**Required actions**.
(1) Decide whether each statement agrees with the ODE post below, answering yes or no and quoting the deciding words: (a) a, b, and c are constants; (b) the third-order equation has constant coefficients; (c) solving for y(t) allows x(t) and z(t) to be solved as well.
(2) From the ODE post below, output the passage between "I have a system" and "ODE (equation (1))?", inclusive.

**Passage given**.
I have a system of first order differential equations:
$\begin{bmatrix}x'(t) \\ y'(t) \\ z'(t)\end{bmatrix} = \begin{bmatrix} 0 & a+bt & 0 \\ -(a+bt) & 0 & c \\ 0 & -c & 0\end{bmatrix} \begin{bmatrix}x(t) \\ y(t) \\ z(t)\end{bmatrix}, \;\;\;\;\;\;\;\;\;\;\;\;(1)$
where $a$, $b$, and $c$ are constants. The above matrix ODE can be reduced to a homogeneous third-order differential equation with non-constant coefficients:
$y'''(t) + \left((a+bt)^2+c^2\right)y'(t) +3b(a+bt)y(t) = 0. \;\;\;\;\;\;\;\;\;\;\;\;(2)$
Solving $y(t)$ from the above equation can further solve $x(t)$ and $z(t)$. However, I am kind of stuck at this point. So my questions are:
- Is there any alternative I can use to solve the matrix ODE (equation (1))?
- How can I solve the third-order differential equation (equation (2))?
Thank you very much in advance!

**Recorded information**.
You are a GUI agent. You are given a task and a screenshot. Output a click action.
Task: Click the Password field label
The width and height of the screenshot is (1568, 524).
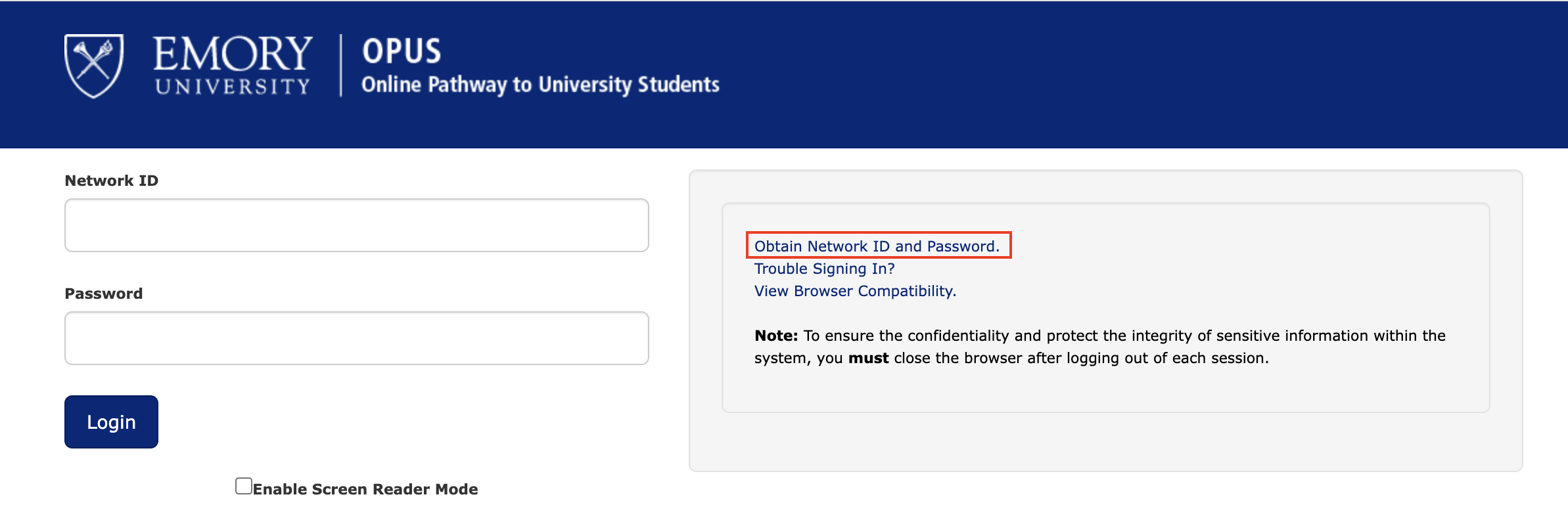(103, 294)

**Answers below**.
(1)
(a) Yes: "where $a$, $b$, and $c$ are constants."
(b) No: "a homogeneous third-order differential equation with non-constant coefficients"
(c) Yes: "Solving $y(t)$ from the above equation can further solve $x(t)$ and $z(t)$."

(2)
I have a system of first order differential equations:
$\begin{bmatrix}x'(t) \\ y'(t) \\ z'(t)\end{bmatrix} = \begin{bmatrix} 0 & a+bt & 0 \\ -(a+bt) & 0 & c \\ 0 & -c & 0\end{bmatrix} \begin{bmatrix}x(t) \\ y(t) \\ z(t)\end{bmatrix}, \;\;\;\;\;\;\;\;\;\;\;\;(1)$
where $a$, $b$, and $c$ are constants. The above matrix ODE can be reduced to a homogeneous third-order differential equation with non-constant coefficients:
$y'''(t) + \left((a+bt)^2+c^2\right)y'(t) +3b(a+bt)y(t) = 0. \;\;\;\;\;\;\;\;\;\;\;\;(2)$
Solving $y(t)$ from the above equation can further solve $x(t)$ and $z(t)$. However, I am kind of stuck at this point. So my questions are:
- Is there any alternative I can use to solve the matrix ODE (equation (1))?